Smith told Strawder’s family during their bill hearing that the legislation bearing her name would be voted out of his committee and onto the chamber floor as it had in 2023.

In a statement a few days later, Clippinger said that legislative leadership did not intend to “offend the family in any way,” that the measure would be stripped from the overarching juvenile justice bill and that Senate Bill 2 would be considered “should it pass the Senate.”

Clippinger told The Baltimore Sun that his committee planned to pass Strawder’s bill after it pushed the juvenile justice legislation to the House floor. Additionally, he said Senate Bill 2 needed to be amended because it originally would have allowed delinquency petitions to be filed against children under 13, which misaligned with Carter’s intent according to her testimony during the bill’s hearing.

“I will say that we will certainly take it up and take it up early in session and move that bill next year,” Clippinger said in May.

Xi-Anaru and his father Daniel Jarvis — Strawder’s great-uncle — said that Clippinger has never reached out to their family.

“I’ve called his office many times over the past few years — I’ve sent at least three or four emails — and we’ve never been given the opportunity to speak to Mr.
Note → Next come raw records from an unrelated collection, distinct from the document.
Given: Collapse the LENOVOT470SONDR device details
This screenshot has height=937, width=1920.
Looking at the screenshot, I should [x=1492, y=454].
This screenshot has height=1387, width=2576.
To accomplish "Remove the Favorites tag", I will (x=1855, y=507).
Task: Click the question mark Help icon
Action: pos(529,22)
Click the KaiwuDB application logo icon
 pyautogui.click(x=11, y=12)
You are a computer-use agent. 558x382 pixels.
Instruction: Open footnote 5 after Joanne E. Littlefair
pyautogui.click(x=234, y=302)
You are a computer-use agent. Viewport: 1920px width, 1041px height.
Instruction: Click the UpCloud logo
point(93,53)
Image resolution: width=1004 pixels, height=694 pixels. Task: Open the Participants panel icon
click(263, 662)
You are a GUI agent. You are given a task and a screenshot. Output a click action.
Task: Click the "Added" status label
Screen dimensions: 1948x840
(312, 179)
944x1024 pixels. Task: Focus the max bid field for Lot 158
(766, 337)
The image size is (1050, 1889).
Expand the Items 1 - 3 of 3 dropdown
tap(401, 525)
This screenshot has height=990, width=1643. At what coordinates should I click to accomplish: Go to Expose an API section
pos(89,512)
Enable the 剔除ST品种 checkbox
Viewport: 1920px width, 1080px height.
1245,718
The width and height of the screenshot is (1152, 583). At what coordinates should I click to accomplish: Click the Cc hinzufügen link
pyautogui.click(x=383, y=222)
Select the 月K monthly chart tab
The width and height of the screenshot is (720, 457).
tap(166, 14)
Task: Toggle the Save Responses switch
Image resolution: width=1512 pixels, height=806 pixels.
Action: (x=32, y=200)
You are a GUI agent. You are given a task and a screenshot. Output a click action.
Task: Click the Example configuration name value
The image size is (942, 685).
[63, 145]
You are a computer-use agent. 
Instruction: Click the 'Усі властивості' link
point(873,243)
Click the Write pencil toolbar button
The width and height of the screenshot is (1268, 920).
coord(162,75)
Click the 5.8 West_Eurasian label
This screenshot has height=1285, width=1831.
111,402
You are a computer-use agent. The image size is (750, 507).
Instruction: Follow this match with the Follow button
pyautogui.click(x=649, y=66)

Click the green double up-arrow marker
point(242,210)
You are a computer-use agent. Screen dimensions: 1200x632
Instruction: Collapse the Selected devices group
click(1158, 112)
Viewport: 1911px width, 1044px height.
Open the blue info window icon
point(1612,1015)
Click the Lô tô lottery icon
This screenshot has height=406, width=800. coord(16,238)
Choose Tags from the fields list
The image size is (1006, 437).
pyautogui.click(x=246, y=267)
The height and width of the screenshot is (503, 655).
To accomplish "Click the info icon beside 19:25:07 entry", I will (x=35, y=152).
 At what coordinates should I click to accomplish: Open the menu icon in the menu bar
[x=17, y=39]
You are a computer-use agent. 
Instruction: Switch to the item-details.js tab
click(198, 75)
Clippinger,” Xi-Anaru said.

But the initial inclusion of their measure in the broader legislation proved that their bill “was a good bill,” he said.

Clippinger said that he deferred communications with Strawder’s family regarding the bill to Carter.

According to Xi-Anaru, his family was told passing a bill can take three to five years when they called Clippinger’s office. But he pointed to legislation named in honor of Pava LaPere, a prominent tech CEO who was killed in September, and Jaelynn Wiley, a teenager killed in her high school by a classmate in 2018.

Two bills in honor of LaPere passed in 2024. Jaelynn’s law was initially introduced in 2022, and passed in 2023.

To Xi-Anaru, who said Strawder died defending her younger brother over personal issues he had with the child who shot her, there’s a clear distinction.

“In both of these situations, it’s a different race and culture,” Xi-Anaru asserted.

“This little girl lost her life, and she lost her life standing strong — protecting her family,” he said. “Why is it that our bill keeps getting delayed and being forgotten about?”